:: Data provided ::

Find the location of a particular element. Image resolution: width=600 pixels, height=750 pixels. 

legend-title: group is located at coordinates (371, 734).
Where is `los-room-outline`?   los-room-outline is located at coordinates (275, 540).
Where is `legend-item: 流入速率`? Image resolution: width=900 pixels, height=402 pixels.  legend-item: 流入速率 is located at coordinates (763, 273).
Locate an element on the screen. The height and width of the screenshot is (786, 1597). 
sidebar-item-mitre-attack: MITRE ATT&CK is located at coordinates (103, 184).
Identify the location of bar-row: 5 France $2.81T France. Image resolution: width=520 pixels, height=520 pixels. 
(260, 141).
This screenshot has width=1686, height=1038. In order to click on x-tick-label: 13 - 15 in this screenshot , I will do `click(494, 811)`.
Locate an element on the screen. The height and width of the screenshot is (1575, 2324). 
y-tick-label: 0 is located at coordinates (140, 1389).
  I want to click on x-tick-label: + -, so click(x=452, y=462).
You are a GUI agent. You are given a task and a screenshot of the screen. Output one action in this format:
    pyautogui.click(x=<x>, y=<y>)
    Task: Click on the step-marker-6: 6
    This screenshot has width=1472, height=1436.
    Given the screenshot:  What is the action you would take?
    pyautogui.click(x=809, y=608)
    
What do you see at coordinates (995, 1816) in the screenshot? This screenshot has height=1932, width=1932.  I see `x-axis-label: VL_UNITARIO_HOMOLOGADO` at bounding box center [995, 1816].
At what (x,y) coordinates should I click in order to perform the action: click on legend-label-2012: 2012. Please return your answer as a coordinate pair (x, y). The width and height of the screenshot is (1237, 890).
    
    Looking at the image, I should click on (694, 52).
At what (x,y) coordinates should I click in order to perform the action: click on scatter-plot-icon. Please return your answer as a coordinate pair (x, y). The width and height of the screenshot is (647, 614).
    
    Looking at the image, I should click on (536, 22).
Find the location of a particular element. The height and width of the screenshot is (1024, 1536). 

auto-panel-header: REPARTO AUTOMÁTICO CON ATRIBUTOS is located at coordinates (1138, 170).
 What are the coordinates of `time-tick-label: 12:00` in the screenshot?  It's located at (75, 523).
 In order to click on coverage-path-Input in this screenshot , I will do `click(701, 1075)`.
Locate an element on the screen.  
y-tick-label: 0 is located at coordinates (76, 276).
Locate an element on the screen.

:::

What is expected
Reproduce the data word for word, from its first line through the line that contains "coordinates (275, 540).", with both of those lines included.

Finished exercise
Find the location of a particular element. Image resolution: width=600 pixels, height=750 pixels. 

legend-title: group is located at coordinates (371, 734).
Where is `los-room-outline`?   los-room-outline is located at coordinates (275, 540).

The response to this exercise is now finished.